Tuning Embeddings & Thresholds

The quality of semantic search in Vedana depends on three things:

  1. which embeddings model you use;
  2. what you make embeddable;
  3. what threshold is set on each embeddable field.

This guide is about practical tuning of those parameters.

Embeddings model

Set globally via EMBEDDINGS_MODEL (default text-embedding-3-large). Dimension — EMBEDDINGS_DIM (default 1024).

Important:

  • Don’t change the dimension on the fly.
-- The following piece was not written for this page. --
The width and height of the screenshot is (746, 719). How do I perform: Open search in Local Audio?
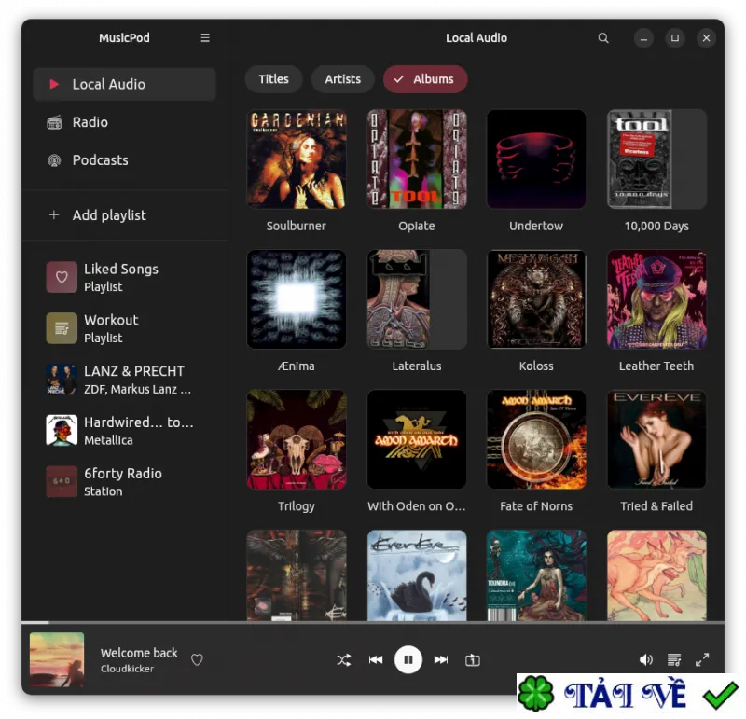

It requires a SQL migration and recomputing all embeddings.
  • If budget matters, text-embedding-3-small is faster and cheaper but quality is lower.
  • Local models (via VertexAI or OpenRouter) can give wildly different quality — after a model change, always run the golden dataset.

What to make embeddable

Field typeembeddableWhy
Entity namesUsers often write with typos / abbreviations
Descriptions, titlesMeaning-based search is the whole point of vector search
Addresses“store on Nevsky” instead of an exact address
FAQ questionsThe main field for matching
Document chunks (content)The whole point of document RAG
Numeric valuesAn embedding for “999.00” is meaningless
ID, SKU, article numbersNeed exact match
booleanTwo values aren’t enough for vector space
datesSemantically meaningless — you need filters/comparisons
enum (category, status)usually ❌Better as a link / strictly typed attribute
URL, file pathNo semantics

Picking thresholds

Threshold is the cosine similarity above which a vector search result is considered relevant. Set per attribute in Anchor_attributes / Link_attributes.

Starting values

ScenarioStart
Names / exact identifiers0.75–0.85
Descriptions0.65–0.75
Document chunks0.50–0.65
FAQ0.70–0.78

Iterative tuning

  1. Run the golden dataset at current thresholds. Record the Hit Rate and the failure list.
  2. Failure analysis:
    • False positive (returned an irrelevant result) → threshold is too low.
    • False negative (didn’t find a valid result) → threshold is too high.
  3. Change one field at a time by ±0.05.
  4. Re-run the eval. Compare Hit Rate.
  5. Repeat until the metric plateaus.

Special cases

  • One very common term appears in multiple anchors → raise the threshold for that field, otherwise you get permanent conflicts.
  • Long texts vs short queries → lower the threshold: the embedding of a long text is “diffuse”.
  • Short texts vs long queries → raise the threshold: too easy to land on a coincidental match.

Cosine similarity vs cosine distance

In Vedana we operate in similarity (1 - distance). Closer to 1.0 means a tighter match. In pgvector this is computed via the <=> operator (cosine distance), and the inversion happens on the SQLAlchemy side.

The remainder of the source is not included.